### EXERCISE DESCRIPTION
In the material below, the required lines run from the one containing "Click Texas on" through the one containing "Uncheck the Individual use only checkbox". Copy those lines exactly, ends included, and nothing else.

### RECORDS FOR PROCESSING
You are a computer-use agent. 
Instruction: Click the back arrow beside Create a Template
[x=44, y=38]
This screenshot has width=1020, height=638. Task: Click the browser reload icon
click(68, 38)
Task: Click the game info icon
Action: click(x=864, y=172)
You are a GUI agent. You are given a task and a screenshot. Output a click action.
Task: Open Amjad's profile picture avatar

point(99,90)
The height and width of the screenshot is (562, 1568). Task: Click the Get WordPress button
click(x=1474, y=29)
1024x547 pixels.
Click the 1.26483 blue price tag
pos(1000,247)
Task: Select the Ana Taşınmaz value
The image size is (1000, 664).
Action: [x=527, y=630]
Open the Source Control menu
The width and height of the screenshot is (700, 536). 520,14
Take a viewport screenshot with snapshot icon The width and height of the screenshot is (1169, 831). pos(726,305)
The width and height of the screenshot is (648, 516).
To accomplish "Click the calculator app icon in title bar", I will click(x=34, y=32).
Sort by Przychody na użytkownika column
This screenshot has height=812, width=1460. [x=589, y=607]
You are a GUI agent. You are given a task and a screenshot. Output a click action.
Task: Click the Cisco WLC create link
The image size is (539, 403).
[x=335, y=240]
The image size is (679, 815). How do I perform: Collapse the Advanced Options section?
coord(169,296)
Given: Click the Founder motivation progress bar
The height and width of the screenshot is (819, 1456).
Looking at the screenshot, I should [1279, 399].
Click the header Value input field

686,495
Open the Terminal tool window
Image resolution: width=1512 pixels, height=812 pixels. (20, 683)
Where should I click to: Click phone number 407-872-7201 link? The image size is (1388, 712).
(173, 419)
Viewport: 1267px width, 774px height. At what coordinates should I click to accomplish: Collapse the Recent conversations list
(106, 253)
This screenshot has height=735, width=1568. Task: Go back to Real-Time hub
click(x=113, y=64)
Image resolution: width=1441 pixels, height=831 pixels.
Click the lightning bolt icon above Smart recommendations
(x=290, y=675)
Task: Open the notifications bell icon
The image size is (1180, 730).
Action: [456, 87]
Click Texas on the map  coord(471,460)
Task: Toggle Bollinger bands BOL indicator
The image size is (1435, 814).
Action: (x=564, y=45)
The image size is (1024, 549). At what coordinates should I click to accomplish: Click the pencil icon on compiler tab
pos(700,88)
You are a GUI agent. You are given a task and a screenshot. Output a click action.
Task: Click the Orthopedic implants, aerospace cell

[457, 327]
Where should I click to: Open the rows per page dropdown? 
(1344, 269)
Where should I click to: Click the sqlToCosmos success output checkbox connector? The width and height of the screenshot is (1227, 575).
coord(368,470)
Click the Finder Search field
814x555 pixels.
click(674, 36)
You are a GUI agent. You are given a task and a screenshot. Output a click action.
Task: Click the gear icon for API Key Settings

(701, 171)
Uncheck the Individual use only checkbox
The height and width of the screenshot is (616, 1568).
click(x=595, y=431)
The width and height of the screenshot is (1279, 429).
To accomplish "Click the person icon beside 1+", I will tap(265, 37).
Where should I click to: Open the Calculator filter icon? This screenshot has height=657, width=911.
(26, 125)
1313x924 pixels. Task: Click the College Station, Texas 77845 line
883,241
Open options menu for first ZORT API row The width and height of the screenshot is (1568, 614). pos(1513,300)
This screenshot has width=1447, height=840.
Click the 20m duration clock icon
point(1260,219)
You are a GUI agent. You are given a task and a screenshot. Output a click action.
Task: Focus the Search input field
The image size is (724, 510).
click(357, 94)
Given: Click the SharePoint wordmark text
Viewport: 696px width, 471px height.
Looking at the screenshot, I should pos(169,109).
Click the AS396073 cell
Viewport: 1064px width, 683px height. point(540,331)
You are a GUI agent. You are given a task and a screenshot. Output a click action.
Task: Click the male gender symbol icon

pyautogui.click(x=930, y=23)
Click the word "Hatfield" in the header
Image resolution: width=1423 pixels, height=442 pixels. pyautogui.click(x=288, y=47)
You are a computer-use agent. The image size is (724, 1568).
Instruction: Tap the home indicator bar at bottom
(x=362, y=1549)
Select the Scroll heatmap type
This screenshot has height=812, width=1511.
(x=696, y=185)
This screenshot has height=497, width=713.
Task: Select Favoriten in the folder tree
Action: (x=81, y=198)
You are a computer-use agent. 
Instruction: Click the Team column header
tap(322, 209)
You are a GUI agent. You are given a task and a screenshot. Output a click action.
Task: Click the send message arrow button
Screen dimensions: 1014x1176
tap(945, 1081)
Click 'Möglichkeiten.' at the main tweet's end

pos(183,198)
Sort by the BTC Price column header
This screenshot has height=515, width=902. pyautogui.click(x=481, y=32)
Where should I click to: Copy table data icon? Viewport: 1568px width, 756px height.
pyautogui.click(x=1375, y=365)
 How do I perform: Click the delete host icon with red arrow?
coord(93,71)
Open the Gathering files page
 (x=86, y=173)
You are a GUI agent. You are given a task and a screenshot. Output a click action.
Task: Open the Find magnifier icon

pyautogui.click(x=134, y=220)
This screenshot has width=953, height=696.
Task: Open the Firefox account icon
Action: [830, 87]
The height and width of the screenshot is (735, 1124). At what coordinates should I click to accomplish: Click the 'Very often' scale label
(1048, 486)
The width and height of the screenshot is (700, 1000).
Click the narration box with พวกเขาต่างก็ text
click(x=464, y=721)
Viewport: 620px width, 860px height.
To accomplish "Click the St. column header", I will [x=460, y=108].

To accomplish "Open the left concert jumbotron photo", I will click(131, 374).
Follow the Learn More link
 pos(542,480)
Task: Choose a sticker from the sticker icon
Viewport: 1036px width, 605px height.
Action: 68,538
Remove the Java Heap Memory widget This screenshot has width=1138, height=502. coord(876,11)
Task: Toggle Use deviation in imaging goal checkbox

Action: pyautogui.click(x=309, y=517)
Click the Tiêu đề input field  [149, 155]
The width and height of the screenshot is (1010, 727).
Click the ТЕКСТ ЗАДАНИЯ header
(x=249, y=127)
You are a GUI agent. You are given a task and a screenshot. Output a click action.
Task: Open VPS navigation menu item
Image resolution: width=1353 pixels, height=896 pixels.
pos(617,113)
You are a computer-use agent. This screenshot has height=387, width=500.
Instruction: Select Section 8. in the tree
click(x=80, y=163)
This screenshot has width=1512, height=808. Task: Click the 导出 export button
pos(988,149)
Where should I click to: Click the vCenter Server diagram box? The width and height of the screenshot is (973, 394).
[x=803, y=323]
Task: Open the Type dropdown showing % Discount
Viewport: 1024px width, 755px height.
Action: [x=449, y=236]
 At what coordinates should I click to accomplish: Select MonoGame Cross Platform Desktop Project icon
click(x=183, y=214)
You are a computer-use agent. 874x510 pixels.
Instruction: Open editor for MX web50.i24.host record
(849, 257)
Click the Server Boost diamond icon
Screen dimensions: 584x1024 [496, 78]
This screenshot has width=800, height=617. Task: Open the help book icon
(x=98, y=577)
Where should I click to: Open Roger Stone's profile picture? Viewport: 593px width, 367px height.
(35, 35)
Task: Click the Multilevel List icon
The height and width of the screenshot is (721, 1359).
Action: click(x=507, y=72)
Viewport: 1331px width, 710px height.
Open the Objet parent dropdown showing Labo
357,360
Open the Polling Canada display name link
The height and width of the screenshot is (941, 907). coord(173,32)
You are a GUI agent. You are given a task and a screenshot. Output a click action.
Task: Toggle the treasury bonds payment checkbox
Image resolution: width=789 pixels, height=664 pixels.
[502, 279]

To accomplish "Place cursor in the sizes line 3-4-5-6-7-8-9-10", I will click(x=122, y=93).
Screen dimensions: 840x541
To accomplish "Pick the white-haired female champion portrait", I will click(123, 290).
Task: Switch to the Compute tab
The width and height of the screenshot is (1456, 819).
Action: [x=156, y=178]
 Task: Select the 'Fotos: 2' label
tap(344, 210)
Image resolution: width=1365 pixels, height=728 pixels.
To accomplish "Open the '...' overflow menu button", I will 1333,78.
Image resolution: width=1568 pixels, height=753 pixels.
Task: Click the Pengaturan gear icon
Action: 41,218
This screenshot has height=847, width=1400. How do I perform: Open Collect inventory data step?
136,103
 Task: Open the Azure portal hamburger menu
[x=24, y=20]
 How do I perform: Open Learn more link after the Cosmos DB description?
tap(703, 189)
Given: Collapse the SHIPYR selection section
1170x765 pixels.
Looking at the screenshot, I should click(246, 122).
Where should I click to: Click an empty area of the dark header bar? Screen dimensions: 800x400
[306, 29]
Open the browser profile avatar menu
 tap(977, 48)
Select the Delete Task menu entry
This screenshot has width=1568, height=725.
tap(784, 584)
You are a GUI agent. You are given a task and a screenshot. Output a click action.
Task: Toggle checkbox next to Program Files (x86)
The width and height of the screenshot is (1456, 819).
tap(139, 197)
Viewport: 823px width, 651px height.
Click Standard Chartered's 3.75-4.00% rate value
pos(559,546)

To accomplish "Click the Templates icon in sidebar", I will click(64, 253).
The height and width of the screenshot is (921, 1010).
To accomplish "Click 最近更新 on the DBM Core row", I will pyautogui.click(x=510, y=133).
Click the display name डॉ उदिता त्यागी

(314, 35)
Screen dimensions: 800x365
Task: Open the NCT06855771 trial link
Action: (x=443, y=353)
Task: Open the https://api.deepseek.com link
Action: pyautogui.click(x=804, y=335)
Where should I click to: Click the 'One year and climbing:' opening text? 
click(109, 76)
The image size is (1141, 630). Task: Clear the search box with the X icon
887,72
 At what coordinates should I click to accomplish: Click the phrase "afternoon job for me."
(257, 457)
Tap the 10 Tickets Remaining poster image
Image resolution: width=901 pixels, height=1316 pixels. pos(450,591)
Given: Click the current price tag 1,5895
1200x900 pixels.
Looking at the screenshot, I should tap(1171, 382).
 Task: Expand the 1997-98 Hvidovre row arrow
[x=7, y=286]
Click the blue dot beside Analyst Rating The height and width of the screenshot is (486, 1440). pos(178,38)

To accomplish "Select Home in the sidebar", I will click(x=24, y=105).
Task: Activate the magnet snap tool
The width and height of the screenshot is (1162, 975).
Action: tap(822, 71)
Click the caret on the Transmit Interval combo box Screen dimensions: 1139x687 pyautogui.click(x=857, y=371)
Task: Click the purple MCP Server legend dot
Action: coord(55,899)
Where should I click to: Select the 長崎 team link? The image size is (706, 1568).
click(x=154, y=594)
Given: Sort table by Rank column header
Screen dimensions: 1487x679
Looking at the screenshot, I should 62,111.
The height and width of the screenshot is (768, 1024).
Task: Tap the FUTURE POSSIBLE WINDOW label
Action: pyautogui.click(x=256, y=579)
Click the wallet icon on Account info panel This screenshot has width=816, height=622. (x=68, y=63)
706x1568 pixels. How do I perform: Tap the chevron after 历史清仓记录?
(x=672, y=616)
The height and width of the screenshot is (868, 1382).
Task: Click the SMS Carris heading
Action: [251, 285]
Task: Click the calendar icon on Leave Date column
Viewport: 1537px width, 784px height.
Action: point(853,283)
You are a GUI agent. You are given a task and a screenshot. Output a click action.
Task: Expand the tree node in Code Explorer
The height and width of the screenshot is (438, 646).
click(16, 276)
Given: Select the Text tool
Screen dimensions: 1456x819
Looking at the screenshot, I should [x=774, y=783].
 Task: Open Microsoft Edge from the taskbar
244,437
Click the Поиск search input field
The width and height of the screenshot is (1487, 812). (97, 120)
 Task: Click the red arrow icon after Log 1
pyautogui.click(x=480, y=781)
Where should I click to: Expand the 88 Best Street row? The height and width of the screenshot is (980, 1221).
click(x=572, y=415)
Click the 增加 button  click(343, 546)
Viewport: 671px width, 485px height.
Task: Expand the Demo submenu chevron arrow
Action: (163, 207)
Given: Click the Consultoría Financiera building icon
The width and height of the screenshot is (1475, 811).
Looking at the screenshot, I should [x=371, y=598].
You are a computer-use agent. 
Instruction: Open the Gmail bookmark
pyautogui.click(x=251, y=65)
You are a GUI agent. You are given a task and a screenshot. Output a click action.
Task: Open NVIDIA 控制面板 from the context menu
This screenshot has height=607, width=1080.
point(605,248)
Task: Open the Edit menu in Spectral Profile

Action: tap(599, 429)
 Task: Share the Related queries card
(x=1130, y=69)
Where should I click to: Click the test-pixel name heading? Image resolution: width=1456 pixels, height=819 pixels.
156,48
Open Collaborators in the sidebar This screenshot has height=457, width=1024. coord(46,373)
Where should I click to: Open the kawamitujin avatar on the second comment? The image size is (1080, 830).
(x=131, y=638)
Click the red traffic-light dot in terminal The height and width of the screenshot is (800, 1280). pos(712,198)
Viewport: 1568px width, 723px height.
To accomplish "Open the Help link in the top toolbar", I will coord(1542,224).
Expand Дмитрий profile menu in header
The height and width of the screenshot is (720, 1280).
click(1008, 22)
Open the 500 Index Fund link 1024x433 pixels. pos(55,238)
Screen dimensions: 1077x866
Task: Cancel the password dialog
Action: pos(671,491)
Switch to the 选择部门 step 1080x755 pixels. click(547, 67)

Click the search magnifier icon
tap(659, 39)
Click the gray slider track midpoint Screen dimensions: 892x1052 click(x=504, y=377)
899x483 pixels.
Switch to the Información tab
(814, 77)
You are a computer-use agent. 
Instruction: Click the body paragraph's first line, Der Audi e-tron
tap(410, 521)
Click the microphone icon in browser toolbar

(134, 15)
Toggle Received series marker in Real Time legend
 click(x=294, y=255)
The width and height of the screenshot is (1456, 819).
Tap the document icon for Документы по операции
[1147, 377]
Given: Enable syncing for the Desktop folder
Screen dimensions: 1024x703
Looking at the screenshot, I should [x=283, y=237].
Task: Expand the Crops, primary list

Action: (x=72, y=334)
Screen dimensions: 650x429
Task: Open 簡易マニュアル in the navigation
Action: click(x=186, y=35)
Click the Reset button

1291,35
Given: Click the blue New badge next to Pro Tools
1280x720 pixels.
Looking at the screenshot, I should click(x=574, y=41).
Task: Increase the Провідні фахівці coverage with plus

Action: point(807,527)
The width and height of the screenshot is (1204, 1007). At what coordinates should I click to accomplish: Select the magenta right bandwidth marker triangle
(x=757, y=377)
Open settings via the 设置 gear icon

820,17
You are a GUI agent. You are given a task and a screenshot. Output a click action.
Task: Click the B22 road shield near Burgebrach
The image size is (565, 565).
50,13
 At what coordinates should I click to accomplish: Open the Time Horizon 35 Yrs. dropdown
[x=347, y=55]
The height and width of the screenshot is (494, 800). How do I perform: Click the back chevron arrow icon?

### TASK RESPONSE
Click Texas on the map  coord(471,460)
Task: Toggle Bollinger bands BOL indicator
The image size is (1435, 814).
Action: (x=564, y=45)
The image size is (1024, 549). At what coordinates should I click to accomplish: Click the pencil icon on compiler tab
pos(700,88)
You are a GUI agent. You are given a task and a screenshot. Output a click action.
Task: Click the Orthopedic implants, aerospace cell

[457, 327]
Where should I click to: Open the rows per page dropdown? 
(1344, 269)
Where should I click to: Click the sqlToCosmos success output checkbox connector? The width and height of the screenshot is (1227, 575).
coord(368,470)
Click the Finder Search field
814x555 pixels.
click(674, 36)
You are a GUI agent. You are given a task and a screenshot. Output a click action.
Task: Click the gear icon for API Key Settings

(701, 171)
Uncheck the Individual use only checkbox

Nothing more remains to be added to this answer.